Doubt related to Inverted Dropout Technique

Prof Ng explained both those things in the lectures. If you did not understand what he was saying, I’ll give you my explanation, but then you really should just go back and listen to what he said with this in mind:

For the dividing by keep_prob, you are compensating for the fact that you “killed” (1 - keep_prob) percentage of the neurons with dropout. So the next layer will be seeing less total “input activation energy” unless you compensate by increasing the outputs of the non-killed neurons to compensate for the percentage that you “killed”. Remember that when we run the trained network to make predictions, there will be no dropout at all. So if the following layers are trained on less input, then they won’t work as well when they get the full input.

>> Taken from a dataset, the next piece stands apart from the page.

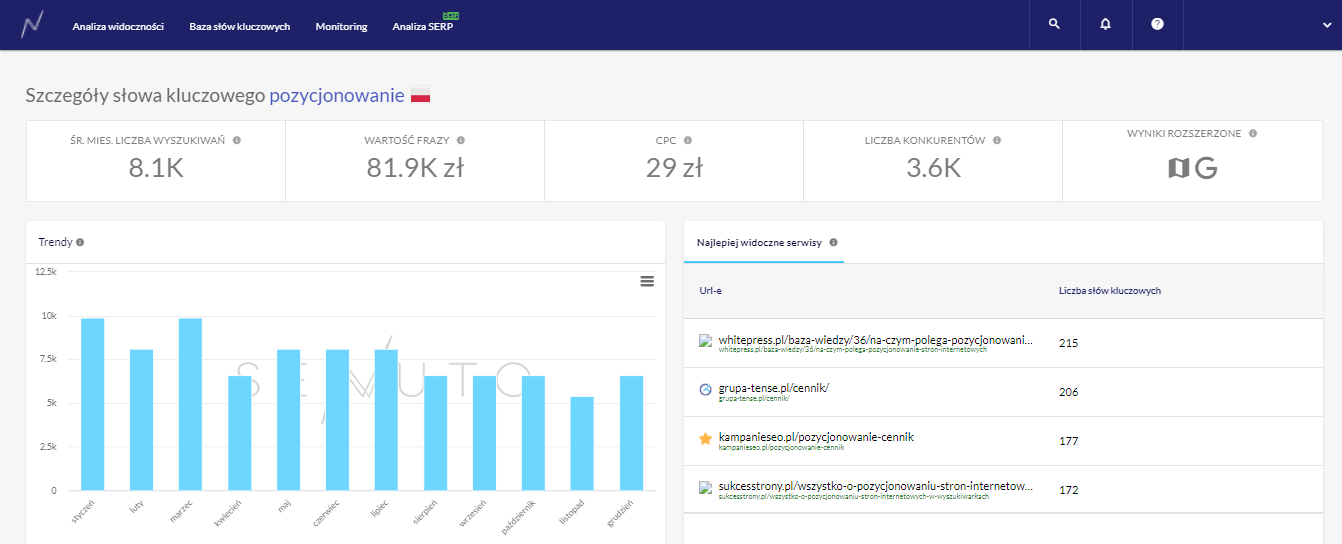1342x544 pixels.
Task: Click the pozycjonowanie keyword link
Action: 337,96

On the question of the cost function, the point is that what dropout does is literally change the architecture of the network. The cost function is a mapping from the inputs to the final scalar cost J and you’ve literally changed the function on each training iteration by changing the architecture of the network by killing some percentage of the neurons. Of course the other point here is that dropout is random and different on every iteration. So from a mathematical p.o.v. it’s a different function on every iteration and the values are not comparable. To be precise you would compute the accuracy at any point in the training by evaluating it with keep_prob = 1 to disable dropout. Of course that’s also how you will be using the network once the training is complete, as I mentioned in the previous paragraph. So that gives you a better (more honest) evaluation of the performance of the network.

There have been lots of threads about your first question. E.g. here’s one. If you read all the way through that one it also discusses the fact that the way Prof Ng has structured this is different (better) than the way they handled the inverted dropout in the original Hinton paper that introduced dropout.

But as I said at the beginning, you really should listen to what Prof Ng says if you missed all the above on the first time through. I’m not making this stuff up: everything I said above is just me restating something Prof Ng said in the lectures in my own words.